Items listed in a dataset:
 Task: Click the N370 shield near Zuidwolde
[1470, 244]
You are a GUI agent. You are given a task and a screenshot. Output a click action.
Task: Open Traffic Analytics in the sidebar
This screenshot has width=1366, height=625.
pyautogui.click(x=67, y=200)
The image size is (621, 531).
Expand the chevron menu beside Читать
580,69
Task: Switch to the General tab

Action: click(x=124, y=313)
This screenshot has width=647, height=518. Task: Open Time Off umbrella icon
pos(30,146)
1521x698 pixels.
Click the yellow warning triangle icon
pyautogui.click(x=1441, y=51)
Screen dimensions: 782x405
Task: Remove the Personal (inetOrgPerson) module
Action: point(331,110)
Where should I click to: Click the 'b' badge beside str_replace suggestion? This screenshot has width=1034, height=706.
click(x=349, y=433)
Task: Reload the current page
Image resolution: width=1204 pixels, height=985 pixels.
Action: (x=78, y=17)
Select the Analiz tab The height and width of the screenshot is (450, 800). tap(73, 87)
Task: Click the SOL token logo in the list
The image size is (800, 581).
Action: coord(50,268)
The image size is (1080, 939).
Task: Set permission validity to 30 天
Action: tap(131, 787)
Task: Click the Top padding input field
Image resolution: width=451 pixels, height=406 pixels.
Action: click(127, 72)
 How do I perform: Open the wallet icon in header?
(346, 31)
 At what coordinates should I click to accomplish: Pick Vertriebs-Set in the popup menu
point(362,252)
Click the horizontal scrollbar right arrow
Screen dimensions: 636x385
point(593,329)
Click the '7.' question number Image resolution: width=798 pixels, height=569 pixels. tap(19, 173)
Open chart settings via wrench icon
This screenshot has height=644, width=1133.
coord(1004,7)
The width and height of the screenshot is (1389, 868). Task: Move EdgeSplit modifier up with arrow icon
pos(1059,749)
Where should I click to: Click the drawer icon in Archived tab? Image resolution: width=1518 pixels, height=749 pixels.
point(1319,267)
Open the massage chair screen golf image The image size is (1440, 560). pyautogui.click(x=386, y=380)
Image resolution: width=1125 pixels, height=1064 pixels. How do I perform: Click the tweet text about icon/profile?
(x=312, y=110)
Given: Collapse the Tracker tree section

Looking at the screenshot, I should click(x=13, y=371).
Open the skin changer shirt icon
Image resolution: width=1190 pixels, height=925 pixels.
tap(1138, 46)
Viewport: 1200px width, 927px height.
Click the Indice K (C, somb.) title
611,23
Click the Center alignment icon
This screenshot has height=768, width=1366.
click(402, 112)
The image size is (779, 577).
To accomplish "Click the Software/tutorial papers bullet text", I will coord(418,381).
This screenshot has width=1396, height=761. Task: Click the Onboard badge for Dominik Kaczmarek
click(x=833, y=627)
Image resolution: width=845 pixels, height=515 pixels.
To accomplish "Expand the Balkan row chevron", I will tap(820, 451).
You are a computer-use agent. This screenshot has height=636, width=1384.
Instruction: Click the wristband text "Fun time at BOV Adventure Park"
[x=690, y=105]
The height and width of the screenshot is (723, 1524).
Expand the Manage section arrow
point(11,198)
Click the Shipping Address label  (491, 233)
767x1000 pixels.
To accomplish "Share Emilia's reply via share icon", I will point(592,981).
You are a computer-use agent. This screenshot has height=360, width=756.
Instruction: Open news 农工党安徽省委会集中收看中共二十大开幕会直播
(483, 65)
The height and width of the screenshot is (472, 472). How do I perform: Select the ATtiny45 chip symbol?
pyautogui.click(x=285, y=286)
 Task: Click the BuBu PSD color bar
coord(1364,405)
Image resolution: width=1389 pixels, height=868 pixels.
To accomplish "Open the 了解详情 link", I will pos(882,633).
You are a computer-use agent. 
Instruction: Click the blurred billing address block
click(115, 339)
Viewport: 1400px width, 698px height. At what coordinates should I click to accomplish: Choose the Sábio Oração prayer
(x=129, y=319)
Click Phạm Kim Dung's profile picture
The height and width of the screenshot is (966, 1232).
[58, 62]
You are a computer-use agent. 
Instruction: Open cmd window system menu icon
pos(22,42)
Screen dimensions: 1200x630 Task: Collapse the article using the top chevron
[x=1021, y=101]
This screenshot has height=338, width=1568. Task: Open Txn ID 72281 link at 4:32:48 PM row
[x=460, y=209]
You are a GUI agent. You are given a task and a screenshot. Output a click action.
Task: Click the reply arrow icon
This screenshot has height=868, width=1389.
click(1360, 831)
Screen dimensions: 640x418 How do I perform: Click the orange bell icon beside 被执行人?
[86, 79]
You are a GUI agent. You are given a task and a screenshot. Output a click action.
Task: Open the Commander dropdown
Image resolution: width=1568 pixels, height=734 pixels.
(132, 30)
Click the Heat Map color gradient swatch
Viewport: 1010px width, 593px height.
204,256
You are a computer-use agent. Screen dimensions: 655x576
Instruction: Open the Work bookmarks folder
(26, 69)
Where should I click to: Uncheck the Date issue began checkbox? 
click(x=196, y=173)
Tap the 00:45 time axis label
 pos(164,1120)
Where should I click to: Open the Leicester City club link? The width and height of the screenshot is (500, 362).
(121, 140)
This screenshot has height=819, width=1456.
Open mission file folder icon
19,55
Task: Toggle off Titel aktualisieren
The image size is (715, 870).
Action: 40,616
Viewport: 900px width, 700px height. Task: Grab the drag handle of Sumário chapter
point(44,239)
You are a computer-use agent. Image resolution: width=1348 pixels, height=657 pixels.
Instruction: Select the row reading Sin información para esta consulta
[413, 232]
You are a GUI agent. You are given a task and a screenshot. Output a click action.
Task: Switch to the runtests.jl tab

__Activity__.
In the data above, which lines include "computer"? Return those lines.

__Response to the exercise__.
You are a computer-use agent. This screenshot has height=636, width=1384.
You are a computer-use agent. This screenshot has height=360, width=756.
You are a computer-use agent. 
You are a computer-use agent. 
You are a computer-use agent. Screen dimensions: 655x576
You are a computer-use agent. Image resolution: width=1348 pixels, height=657 pixels.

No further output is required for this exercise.